A review of Ken Worpole, Modern Hospice Design: The Architecture of Palliative and Social Care, London and New York: Routledge, (Second edition, 2024), 188 pp., 50 ills., £32.99. ISBN 978-1-032-30813-5.
Until you have experienced hospices and hospice care at home, as patient, relative or friend, and lived, however briefly, to tell the tale, you cannot fully appreciate what a wonderful, caring service they offer. In a contemporary climate in which the National Health Service is battered, belittled, underfunded, dysfunctional, beset by inade- quate information systems, short-staffing, over-regulation and a culture of concealment, able to carry on at all only through the determination of dedicated doctors and nurses, it is immensely reassuring to find an aspect of the health service which still works, partly NHS-funded, partly local authority, partly through donors and heroic fundraising by enthusiastic supporters.
Here in the modern hospice is Atul Gawande’s Being Mortal (London, 2014) rendered in brick and stone. His ground-breaking book offered a probing critique of the American (and indeed also British) medical-isation of end-of-life care which is not care at all
but treatment to prolong life, often in a manner inimical to the desires of recipients or relatives.
The hospice movement does not do that: hospices are anti-medicalisation. Gawande’s insight was to ask the patient towards the end of life what they want. The answer often is not increasing doses of pain relief to prolong a merely passive existence. It is to make the best, with palliative care, of the time still available.
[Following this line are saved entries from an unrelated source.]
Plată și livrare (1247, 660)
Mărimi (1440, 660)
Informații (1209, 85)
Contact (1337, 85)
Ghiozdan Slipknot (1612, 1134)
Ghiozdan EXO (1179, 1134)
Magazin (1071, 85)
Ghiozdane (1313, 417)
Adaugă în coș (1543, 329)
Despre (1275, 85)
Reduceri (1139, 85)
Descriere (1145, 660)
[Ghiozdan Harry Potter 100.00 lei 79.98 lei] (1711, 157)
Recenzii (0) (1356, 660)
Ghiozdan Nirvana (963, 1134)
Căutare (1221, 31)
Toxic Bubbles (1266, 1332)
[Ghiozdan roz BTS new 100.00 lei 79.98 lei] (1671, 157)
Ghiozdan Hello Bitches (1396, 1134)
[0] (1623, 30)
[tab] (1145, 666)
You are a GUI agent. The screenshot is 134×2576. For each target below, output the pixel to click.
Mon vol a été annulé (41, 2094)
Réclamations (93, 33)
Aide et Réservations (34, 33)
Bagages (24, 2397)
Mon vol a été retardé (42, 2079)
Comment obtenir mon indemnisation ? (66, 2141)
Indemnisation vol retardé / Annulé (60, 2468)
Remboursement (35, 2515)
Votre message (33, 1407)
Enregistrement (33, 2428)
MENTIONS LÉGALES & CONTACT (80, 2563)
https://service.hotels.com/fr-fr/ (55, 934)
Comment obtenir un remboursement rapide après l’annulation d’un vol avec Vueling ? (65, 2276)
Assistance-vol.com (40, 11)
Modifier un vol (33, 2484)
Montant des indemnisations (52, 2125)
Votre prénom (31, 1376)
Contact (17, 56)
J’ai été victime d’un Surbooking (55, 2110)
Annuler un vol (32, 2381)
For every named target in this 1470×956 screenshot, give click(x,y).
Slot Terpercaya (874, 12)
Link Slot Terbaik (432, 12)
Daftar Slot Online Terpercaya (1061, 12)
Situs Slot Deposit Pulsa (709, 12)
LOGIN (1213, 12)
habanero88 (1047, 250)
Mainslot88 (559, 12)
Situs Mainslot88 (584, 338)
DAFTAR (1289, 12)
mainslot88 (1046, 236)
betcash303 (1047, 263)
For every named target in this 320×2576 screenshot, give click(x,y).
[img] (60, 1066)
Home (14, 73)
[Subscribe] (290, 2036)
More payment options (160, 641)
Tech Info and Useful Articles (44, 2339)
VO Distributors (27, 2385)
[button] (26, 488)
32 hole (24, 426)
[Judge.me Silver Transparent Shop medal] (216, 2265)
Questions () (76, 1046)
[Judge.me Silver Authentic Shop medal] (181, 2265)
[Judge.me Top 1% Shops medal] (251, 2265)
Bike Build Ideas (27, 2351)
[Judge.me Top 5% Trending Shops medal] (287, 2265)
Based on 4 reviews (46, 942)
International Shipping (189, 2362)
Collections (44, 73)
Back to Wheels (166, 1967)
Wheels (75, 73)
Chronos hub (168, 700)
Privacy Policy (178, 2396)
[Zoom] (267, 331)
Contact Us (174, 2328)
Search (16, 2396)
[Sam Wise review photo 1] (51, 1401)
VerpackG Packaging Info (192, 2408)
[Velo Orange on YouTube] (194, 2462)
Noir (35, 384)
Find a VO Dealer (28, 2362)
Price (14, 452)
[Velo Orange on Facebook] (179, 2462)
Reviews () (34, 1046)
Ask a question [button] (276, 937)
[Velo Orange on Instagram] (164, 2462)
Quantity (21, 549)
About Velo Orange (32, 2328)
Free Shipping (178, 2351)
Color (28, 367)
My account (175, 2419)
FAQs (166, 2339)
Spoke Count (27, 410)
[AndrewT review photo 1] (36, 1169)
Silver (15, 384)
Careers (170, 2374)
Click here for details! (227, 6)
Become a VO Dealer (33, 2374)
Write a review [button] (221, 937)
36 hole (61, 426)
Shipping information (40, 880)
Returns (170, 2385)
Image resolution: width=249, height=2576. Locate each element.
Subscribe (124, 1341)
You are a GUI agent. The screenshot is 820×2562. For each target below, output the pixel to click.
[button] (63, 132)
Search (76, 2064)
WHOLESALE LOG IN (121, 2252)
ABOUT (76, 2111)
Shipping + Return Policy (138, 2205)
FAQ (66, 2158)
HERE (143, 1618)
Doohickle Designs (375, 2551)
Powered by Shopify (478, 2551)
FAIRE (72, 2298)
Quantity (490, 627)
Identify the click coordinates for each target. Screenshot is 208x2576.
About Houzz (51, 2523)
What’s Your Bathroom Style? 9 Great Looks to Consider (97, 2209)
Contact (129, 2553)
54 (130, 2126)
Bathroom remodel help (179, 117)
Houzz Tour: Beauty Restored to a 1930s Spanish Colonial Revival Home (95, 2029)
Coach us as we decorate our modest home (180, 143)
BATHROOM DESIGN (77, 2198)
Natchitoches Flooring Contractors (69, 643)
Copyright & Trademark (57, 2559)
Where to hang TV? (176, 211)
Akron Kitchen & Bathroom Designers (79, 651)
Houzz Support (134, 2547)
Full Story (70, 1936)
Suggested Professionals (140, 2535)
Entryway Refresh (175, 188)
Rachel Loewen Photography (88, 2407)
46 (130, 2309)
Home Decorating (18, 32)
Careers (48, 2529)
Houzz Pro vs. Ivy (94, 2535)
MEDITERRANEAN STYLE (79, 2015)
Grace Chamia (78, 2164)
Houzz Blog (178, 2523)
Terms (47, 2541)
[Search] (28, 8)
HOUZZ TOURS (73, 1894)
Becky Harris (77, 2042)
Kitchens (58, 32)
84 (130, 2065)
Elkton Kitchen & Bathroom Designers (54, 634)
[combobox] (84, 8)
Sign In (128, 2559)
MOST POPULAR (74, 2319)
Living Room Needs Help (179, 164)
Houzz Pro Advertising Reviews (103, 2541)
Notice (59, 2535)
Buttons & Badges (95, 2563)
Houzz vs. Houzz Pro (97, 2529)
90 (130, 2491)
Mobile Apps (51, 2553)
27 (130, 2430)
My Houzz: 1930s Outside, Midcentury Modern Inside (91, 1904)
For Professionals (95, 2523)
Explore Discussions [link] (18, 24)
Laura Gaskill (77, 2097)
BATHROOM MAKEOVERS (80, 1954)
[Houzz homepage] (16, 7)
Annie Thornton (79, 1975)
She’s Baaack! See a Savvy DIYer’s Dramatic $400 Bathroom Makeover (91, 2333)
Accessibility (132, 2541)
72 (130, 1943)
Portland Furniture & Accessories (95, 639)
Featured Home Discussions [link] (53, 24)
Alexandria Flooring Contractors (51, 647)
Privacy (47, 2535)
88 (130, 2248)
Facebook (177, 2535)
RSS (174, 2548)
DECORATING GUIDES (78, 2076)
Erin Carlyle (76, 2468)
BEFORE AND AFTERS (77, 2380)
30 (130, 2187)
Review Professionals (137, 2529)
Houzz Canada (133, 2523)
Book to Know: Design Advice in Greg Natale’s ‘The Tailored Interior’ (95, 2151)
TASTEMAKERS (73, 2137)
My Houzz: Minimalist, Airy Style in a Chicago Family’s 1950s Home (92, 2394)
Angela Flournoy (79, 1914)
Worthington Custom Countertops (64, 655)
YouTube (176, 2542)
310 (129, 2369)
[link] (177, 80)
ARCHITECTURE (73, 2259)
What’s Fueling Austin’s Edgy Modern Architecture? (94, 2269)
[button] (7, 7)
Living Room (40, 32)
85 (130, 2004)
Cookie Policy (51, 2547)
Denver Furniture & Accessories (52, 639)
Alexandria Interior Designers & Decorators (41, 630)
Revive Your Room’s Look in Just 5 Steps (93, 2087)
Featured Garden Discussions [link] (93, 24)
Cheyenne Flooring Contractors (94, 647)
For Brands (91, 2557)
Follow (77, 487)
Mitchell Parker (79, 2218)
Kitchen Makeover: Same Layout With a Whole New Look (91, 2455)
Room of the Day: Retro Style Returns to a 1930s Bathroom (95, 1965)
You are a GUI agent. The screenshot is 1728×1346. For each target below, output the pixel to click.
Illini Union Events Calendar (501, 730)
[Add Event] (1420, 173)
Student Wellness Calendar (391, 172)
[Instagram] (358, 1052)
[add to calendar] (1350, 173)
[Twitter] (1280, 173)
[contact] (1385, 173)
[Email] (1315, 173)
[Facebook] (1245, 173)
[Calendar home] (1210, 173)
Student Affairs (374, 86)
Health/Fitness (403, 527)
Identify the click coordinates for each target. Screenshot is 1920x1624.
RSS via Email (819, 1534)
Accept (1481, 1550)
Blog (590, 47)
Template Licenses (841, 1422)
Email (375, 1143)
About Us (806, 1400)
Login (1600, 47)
Hospices do this, emphasising ‘symptom control, pain control and the emotional and spiritual wellbeing of patients and their friends and families’ (30).
Ken Worpole here recounts the development of the hospice movement in a history which often reads like an official report with bullet points.
He is a wonderfully well-informed and sensitive advocate who has been engaged with this subject for twenty years, listing thirty-two hospices and other palliative care centres visited between 2005 and 2022.
This book should be a standard design guide for all architects, local authority planners and others, as well as ourselves, the potential users
of the services provided, hoping for sympathy and support as we limp on towards our conclusions, panting on alongside Samuel Beckett’s Malone, perhaps ‘to the Transfiguration, not to speak of the Assumption’.
This is a new, updated and enlarged edition of a book first published in 2009, designed to take note of new conditions of social care at a time when the over 65s make up 18% of the United Kingdom population, a figure set to rise to 25% by 2046: ‘how to care for people in infirmity in old age is now a major public policy concern across the world’ (6).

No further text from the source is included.